Content starts
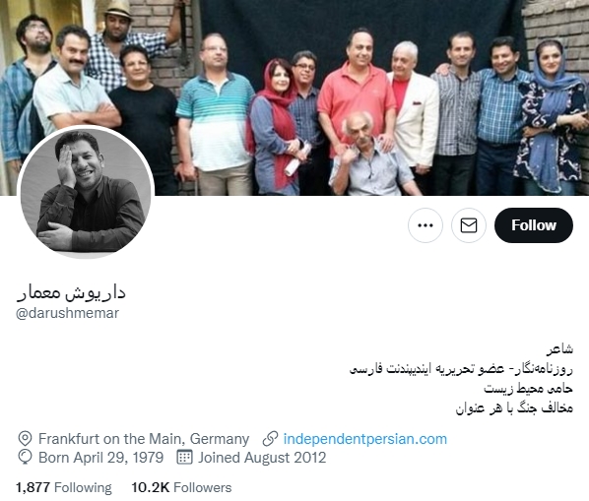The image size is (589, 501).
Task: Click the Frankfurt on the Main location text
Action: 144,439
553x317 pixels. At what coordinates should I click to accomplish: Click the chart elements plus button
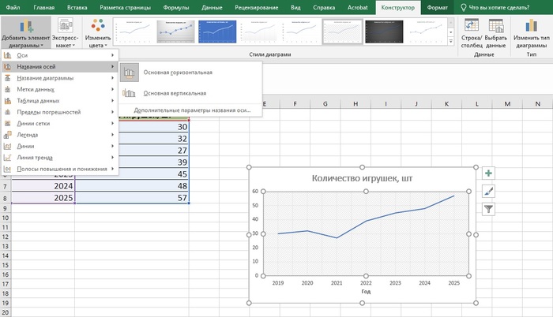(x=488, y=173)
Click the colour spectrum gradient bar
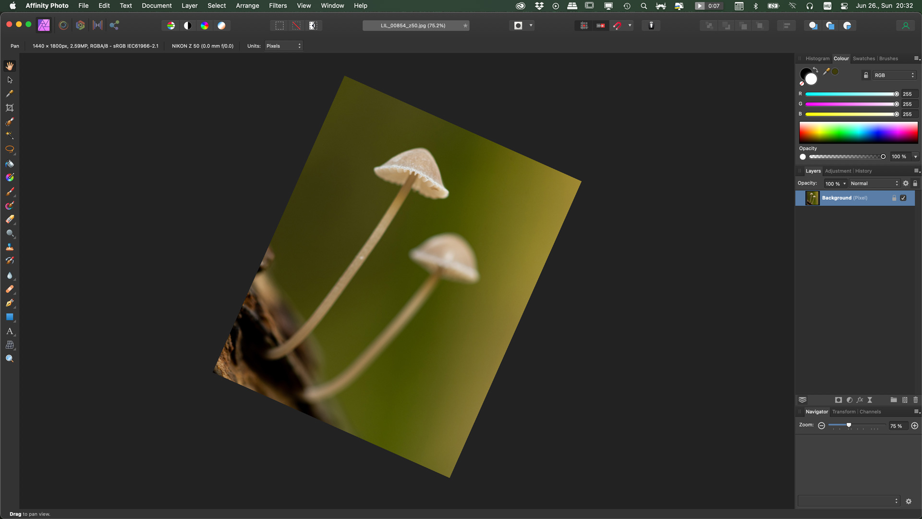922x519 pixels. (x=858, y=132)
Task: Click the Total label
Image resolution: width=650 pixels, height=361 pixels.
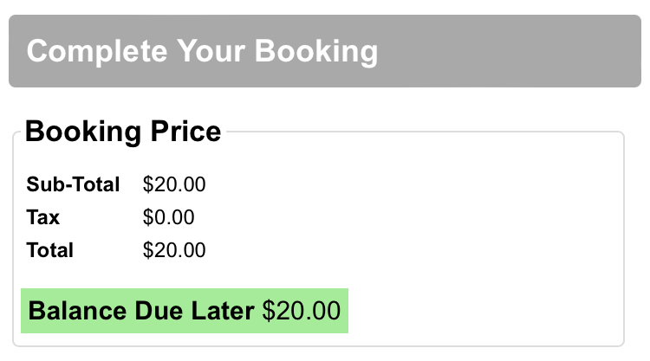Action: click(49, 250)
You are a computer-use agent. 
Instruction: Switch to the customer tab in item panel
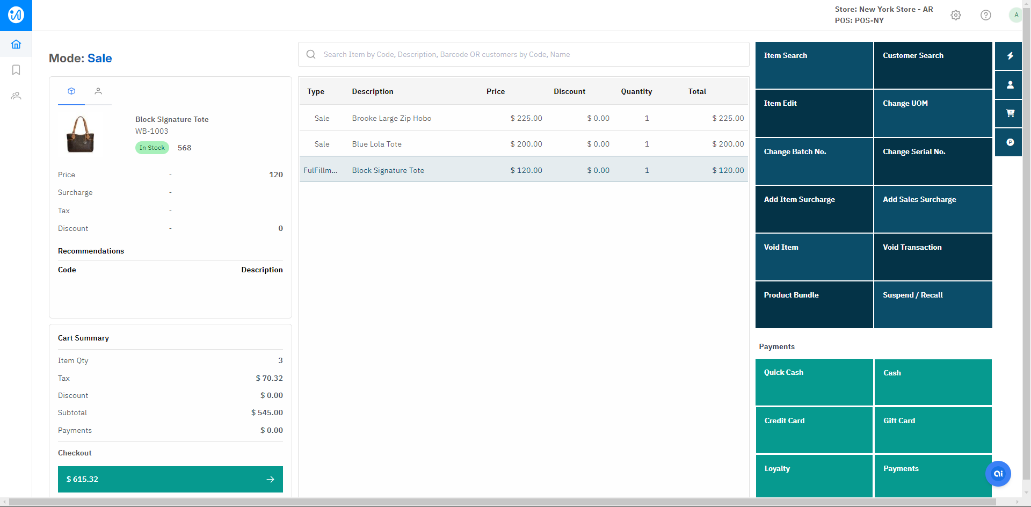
Content ends
Content starts
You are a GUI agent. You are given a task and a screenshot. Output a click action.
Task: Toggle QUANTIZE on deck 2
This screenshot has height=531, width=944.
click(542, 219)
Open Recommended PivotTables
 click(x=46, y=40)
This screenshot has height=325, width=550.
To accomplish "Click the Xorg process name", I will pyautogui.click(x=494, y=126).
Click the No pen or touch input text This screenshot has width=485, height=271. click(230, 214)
Content ends
Could you return exactly the lines above from the line with "Open Recommended PivotTables" to the line with "Click the No", both included, and nothing else?

Open Recommended PivotTables
 click(x=46, y=40)
This screenshot has height=325, width=550.
To accomplish "Click the Xorg process name", I will pyautogui.click(x=494, y=126).
Click the No pen or touch input text This screenshot has width=485, height=271. click(230, 214)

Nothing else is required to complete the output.